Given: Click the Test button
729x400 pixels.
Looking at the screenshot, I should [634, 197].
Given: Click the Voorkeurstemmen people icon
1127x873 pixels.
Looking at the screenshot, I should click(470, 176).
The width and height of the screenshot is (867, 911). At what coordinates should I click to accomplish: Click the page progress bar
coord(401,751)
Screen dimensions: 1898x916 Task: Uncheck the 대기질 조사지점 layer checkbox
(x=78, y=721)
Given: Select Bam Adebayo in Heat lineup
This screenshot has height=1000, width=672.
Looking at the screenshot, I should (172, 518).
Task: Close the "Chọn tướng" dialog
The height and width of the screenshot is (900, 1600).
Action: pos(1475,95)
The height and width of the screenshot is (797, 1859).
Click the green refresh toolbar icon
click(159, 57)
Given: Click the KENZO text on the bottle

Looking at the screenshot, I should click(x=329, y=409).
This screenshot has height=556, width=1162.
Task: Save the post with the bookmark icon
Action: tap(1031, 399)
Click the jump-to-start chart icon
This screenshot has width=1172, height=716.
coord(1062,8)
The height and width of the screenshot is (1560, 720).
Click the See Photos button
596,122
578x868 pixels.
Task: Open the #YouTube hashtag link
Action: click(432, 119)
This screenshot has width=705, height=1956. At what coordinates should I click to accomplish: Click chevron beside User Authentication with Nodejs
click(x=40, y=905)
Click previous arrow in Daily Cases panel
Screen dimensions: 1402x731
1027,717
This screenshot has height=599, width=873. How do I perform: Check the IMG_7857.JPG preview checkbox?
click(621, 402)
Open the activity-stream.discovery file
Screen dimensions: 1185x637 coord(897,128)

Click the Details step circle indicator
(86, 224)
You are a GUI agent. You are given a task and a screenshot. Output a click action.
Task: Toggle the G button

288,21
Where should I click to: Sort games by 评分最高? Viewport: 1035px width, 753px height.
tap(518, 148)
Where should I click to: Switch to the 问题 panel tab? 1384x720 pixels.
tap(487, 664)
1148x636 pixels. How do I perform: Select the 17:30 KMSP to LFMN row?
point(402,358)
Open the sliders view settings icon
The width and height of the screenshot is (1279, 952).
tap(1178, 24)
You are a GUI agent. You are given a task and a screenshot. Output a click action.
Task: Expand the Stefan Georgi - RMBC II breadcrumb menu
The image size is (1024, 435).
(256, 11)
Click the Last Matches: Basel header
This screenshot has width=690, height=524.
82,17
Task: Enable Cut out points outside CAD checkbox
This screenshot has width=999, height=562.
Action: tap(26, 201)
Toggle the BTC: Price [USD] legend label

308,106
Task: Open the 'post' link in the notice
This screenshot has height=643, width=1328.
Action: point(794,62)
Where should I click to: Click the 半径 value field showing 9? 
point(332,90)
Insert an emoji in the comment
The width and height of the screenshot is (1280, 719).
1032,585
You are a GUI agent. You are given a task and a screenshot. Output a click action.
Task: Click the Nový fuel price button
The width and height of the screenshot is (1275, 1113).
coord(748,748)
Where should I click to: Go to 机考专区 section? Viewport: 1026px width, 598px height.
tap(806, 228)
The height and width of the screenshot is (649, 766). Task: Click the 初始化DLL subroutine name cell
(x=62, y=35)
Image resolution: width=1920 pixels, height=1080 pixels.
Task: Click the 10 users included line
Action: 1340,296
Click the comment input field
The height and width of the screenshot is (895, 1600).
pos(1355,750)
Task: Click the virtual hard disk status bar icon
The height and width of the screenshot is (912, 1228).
+ + + + +
§ **TASK INSTRUCTIONS**:
All lines of the data are to be repeated exactly as they stand.

§ **OUTPUT FOR THIS EXERCISE**:
Given: Click the Test button
729x400 pixels.
Looking at the screenshot, I should [634, 197].
Given: Click the Voorkeurstemmen people icon
1127x873 pixels.
Looking at the screenshot, I should click(470, 176).
The width and height of the screenshot is (867, 911). At what coordinates should I click to accomplish: Click the page progress bar
coord(401,751)
Screen dimensions: 1898x916 Task: Uncheck the 대기질 조사지점 layer checkbox
(x=78, y=721)
Given: Select Bam Adebayo in Heat lineup
This screenshot has height=1000, width=672.
Looking at the screenshot, I should (172, 518).
Task: Close the "Chọn tướng" dialog
The height and width of the screenshot is (900, 1600).
Action: pos(1475,95)
The height and width of the screenshot is (797, 1859).
Click the green refresh toolbar icon
click(159, 57)
Given: Click the KENZO text on the bottle

Looking at the screenshot, I should click(x=329, y=409).
This screenshot has height=556, width=1162.
Task: Save the post with the bookmark icon
Action: tap(1031, 399)
Click the jump-to-start chart icon
This screenshot has width=1172, height=716.
coord(1062,8)
The height and width of the screenshot is (1560, 720).
Click the See Photos button
596,122
578x868 pixels.
Task: Open the #YouTube hashtag link
Action: click(432, 119)
This screenshot has width=705, height=1956. At what coordinates should I click to accomplish: Click chevron beside User Authentication with Nodejs
click(x=40, y=905)
Click previous arrow in Daily Cases panel
Screen dimensions: 1402x731
1027,717
This screenshot has height=599, width=873. How do I perform: Check the IMG_7857.JPG preview checkbox?
click(621, 402)
Open the activity-stream.discovery file
Screen dimensions: 1185x637 coord(897,128)

Click the Details step circle indicator
(86, 224)
You are a GUI agent. You are given a task and a screenshot. Output a click action.
Task: Toggle the G button

288,21
Where should I click to: Sort games by 评分最高? Viewport: 1035px width, 753px height.
tap(518, 148)
Where should I click to: Switch to the 问题 panel tab? 1384x720 pixels.
tap(487, 664)
1148x636 pixels. How do I perform: Select the 17:30 KMSP to LFMN row?
point(402,358)
Open the sliders view settings icon
The width and height of the screenshot is (1279, 952).
tap(1178, 24)
You are a GUI agent. You are given a task and a screenshot. Output a click action.
Task: Expand the Stefan Georgi - RMBC II breadcrumb menu
The image size is (1024, 435).
(256, 11)
Click the Last Matches: Basel header
This screenshot has width=690, height=524.
82,17
Task: Enable Cut out points outside CAD checkbox
This screenshot has width=999, height=562.
Action: tap(26, 201)
Toggle the BTC: Price [USD] legend label

308,106
Task: Open the 'post' link in the notice
This screenshot has height=643, width=1328.
Action: point(794,62)
Where should I click to: Click the 半径 value field showing 9? 
point(332,90)
Insert an emoji in the comment
The width and height of the screenshot is (1280, 719).
1032,585
You are a GUI agent. You are given a task and a screenshot. Output a click action.
Task: Click the Nový fuel price button
The width and height of the screenshot is (1275, 1113).
coord(748,748)
Where should I click to: Go to 机考专区 section? Viewport: 1026px width, 598px height.
tap(806, 228)
The height and width of the screenshot is (649, 766). Task: Click the 初始化DLL subroutine name cell
(x=62, y=35)
Image resolution: width=1920 pixels, height=1080 pixels.
Task: Click the 10 users included line
Action: 1340,296
Click the comment input field
The height and width of the screenshot is (895, 1600).
pos(1355,750)
Task: Click the virtual hard disk status bar icon
The height and width of the screenshot is (912, 1228).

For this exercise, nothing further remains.